5. Upaya Perbaikan dan Rekomendasi
Berdasarkan berbagai kajian dan pengalaman di lapangan, beberapa langkah strategis yang dapat dilakukan untuk memperkuat perlindungan HAM terhadap korban kekerasan seksual antara lain:
- Perbaikan Sistem Hukum
Melakukan revisi dan harmonisasi peraturan perundang-undangan agar lebih berpihak pada korban, memperluas definisi kekerasan seksual, dan menyederhanakan prosedur hukum agar ramah korban.
- Peningkatan Kapasitas Aparat Penegak Hukum
Memberikan pelatihan khusus kepada polisi, jaksa, dan hakim dalam menangani kasus kekerasan seksual, serta membentuk unit khusus yang fokus pada perlindungan korban.
- Peningkatan Akses Layanan Pendukung
Memastikan ketersediaan layanan kesehatan, konseling, pendampingan hukum, dan perlindungan sosial secara merata dan terjangkau di seluruh wilayah.
- Peningkatan Kesadaran dan Edukasi Masyarakat
Melakukan kampanye edukasi dan sosialisasi untuk menghapus stigma terhadap korban, meningkatkan pemahaman tentang HAM, dan membangun budaya anti-kekerasan.
- Penguatan Kolaborasi dan Kemitraan
Mendorong kerja sama antara pemerintah, lembaga non-pemerintah, organisasi masyarakat sipil, dan sektor swasta dalam upaya perlindungan dan pemulihan korban.
Kesimpulan
Perlindungan HAM terhadap korban kekerasan seksual di Indonesia masih menghadapi banyak tantangan, baik dari aspek regulasi, implementasi, maupun budaya masyarakat. Meskipun terdapat landasan hukum yang kuat, realitas di lapangan menunjukkan bahwa korban masih sering terabaikan, baik dalam proses hukum maupun pemulihan.
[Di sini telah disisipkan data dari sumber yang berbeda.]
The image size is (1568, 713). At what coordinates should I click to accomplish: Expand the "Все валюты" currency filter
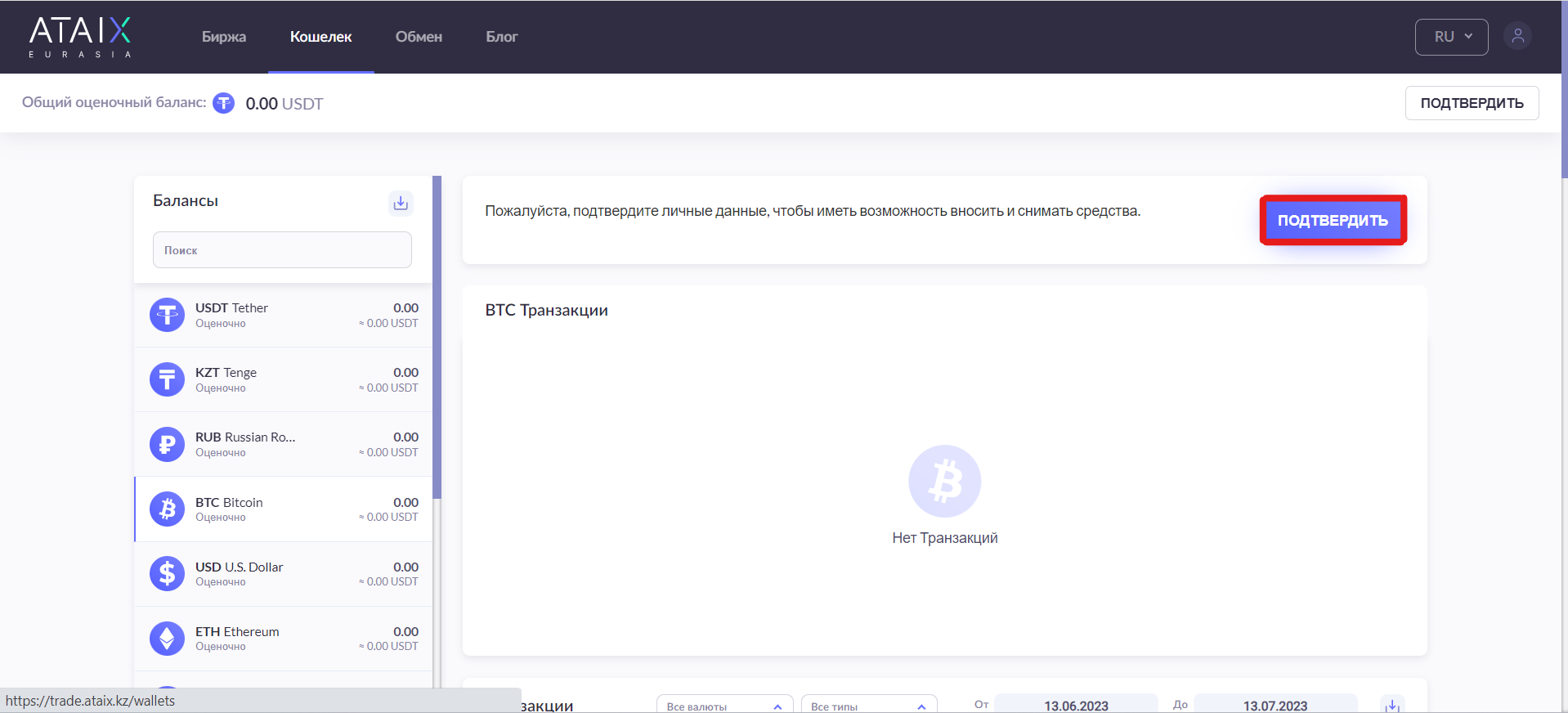(x=724, y=706)
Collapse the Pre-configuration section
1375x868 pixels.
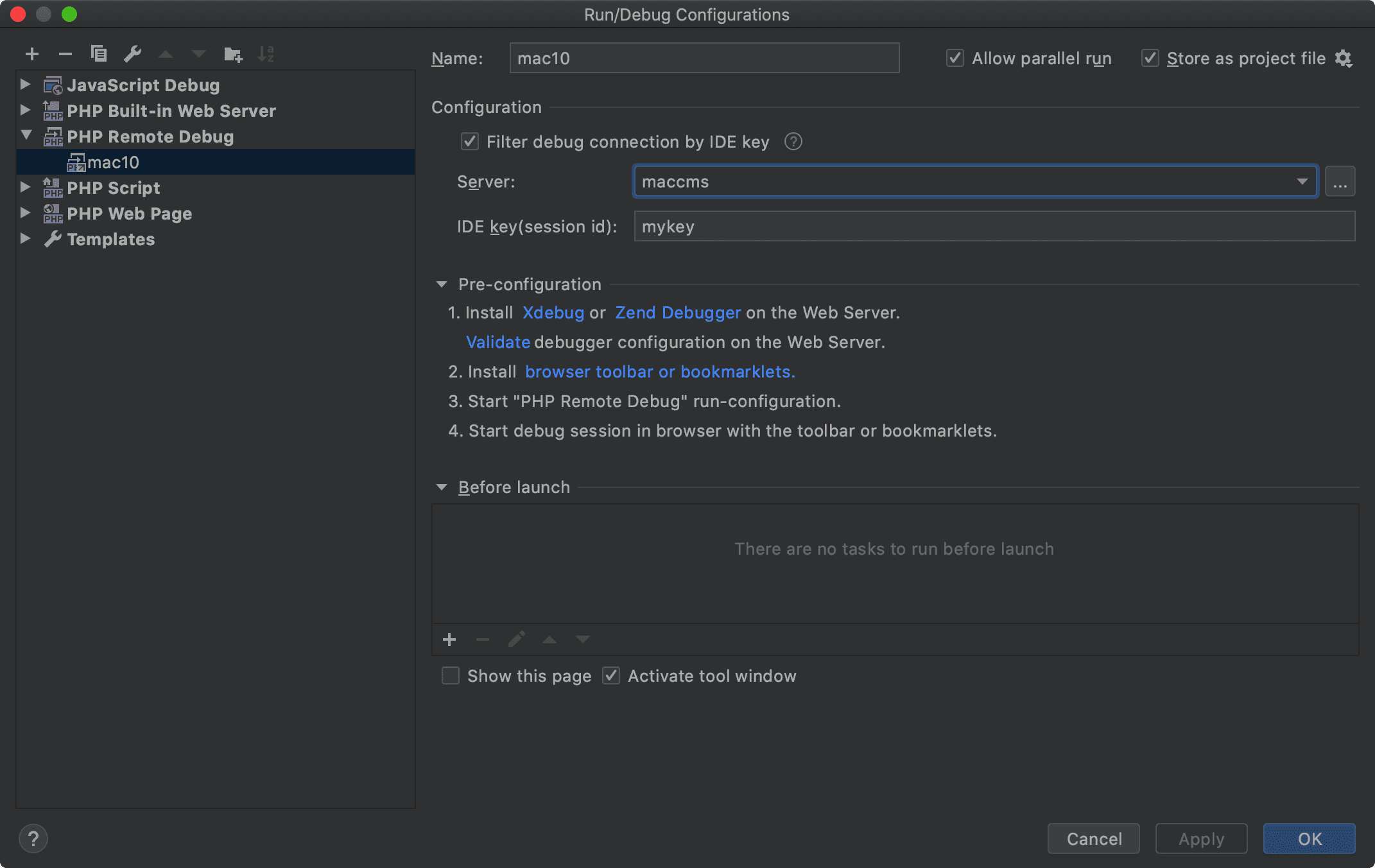click(x=442, y=284)
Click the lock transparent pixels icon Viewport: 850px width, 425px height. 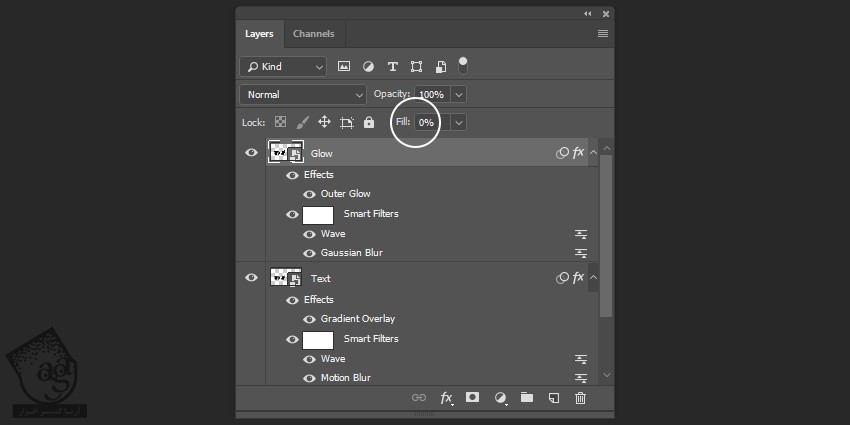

Negara, melalui reformasi hukum, penguatan institusi, dan perubahan paradigma sosial, harus memastikan bahwa hak-hak korban benar-benar terlindungi dan terwujud dalam tindakan nyata.
Saran
- Pemerintah perlu memperkuat regulasi dan memastikan implementasi UU TPKS secara konsisten di seluruh wilayah Indonesia.
- Aparat penegak hukum harus diberikan pelatihan khusus dan membangun mekanisme yang ramah korban dalam penanganan kasus kekerasan seksual.
- Perluasan akses layanan pendukung bagi korban, termasuk kesehatan, psikososial, dan pendampingan hukum, harus menjadi prioritas.
- Masyarakat harus didorong untuk lebih peduli, memahami, dan tidak menstigmatisasi korban kekerasan seksual melalui edukasi dan kampanye publik.
- Kolaborasi lintas sektor antara pemerintah, lembaga negara, organisasi masyarakat sipil, dan sektor swasta harus diperkuat untuk menciptakan sistem perlindungan yang komprehensif dan berkelanjutan.
Daftar Pustaka
1. Nabila Maryam, “Analisis Penegakan Hukum dan HAM terhadap Korban Kekerasan Seksual pada Perempuan dan Anak sebagai Kelompok Rentan,” Jurnal Ilmu Syariah, UIN Antasari, 2024.
2. “Perlindungan HAM di Indonesia dengan Merujuk pada UUD Negara RI: Studi Kasus Korban Kekerasan Seksual,” Jurnal Pendidikan Transformatif (Jupetra), 2022.
3. “Perlindungan HAM di Indonesia dengan Merujuk pada UUD Negara RI: Studi Kasus Korban Kekerasan Seksual,” Jurnal Pendidikan Transformatif (Jupetra), Vol. 01 No. 03, Desember 2022.
4. “Kekerasan Seksual dan Hak Asasi Manusia dalam Pendekatan Multidisipliner,” Jurnal Pendidikan Tambusai, Volume 8 Nomor 3 Tahun 2024.
5. “Perlindungan Hukum Terhadap Korban Kekerasan Seksual Sebagai Bagian Dari Hak Asasi Manusia,” Jurnal Ilmiah Publika, 2023.